PROBLEM
Repeat exactly the lines that begin at the one containing "Instruction: Click 'down'" and end at the final line of the records; include no pictures and nothing else.

Stored data entries:
------------------------------------

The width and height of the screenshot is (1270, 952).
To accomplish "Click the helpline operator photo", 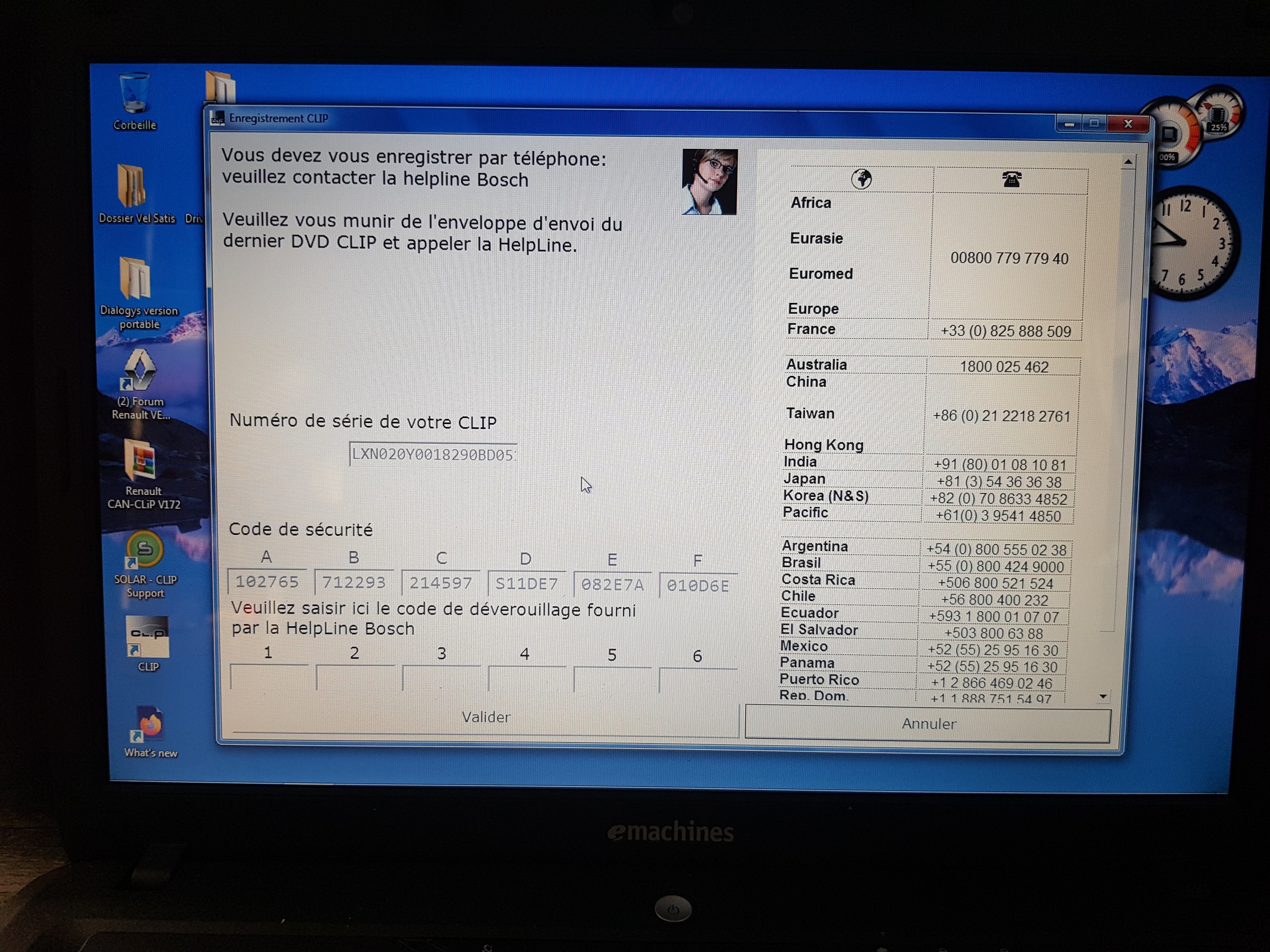I will pos(709,182).
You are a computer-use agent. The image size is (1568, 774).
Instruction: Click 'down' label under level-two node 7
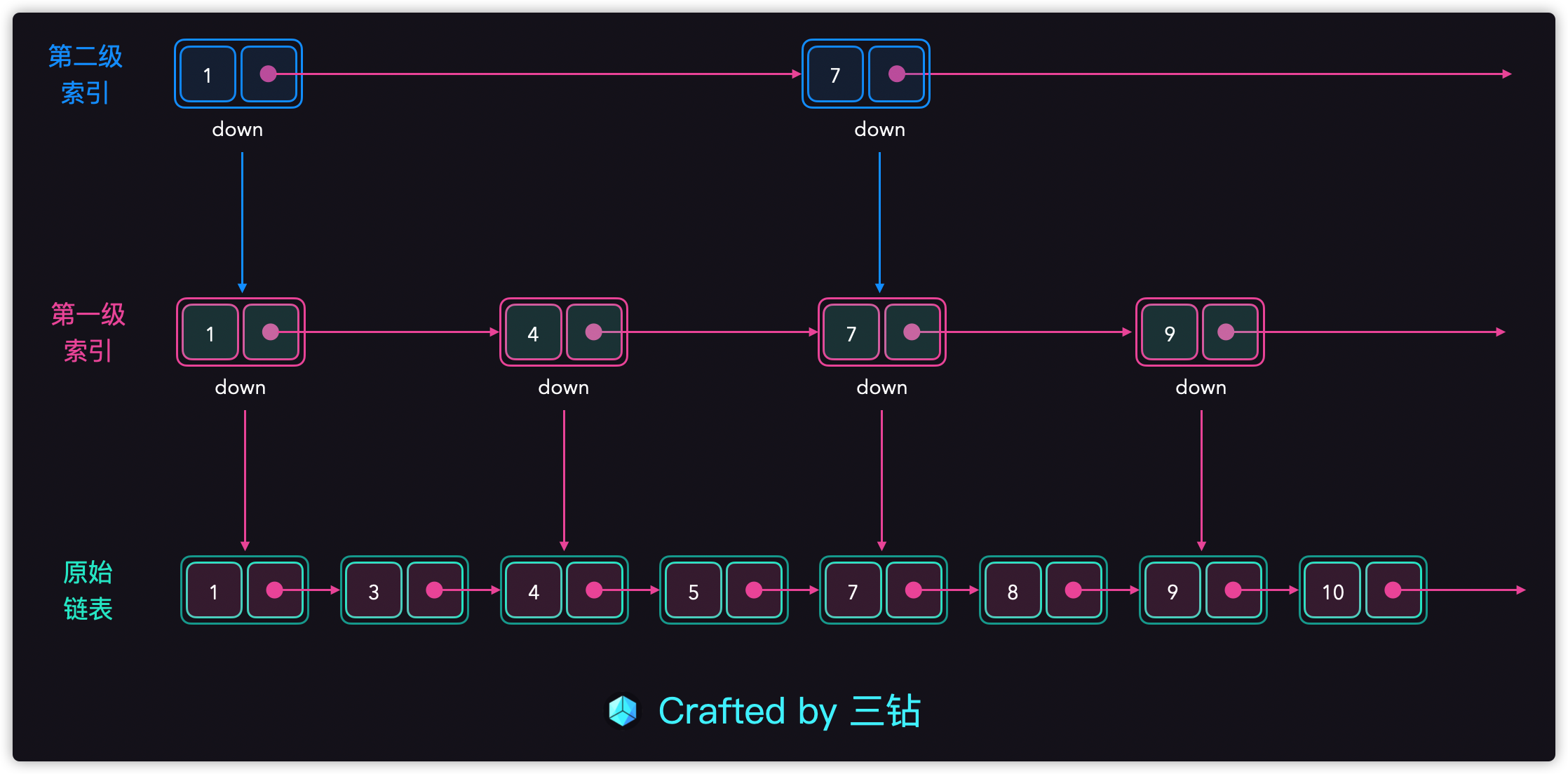click(879, 130)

------------------------------------

REPLY
Instruction: Click 'down' label under level-two node 7
click(879, 130)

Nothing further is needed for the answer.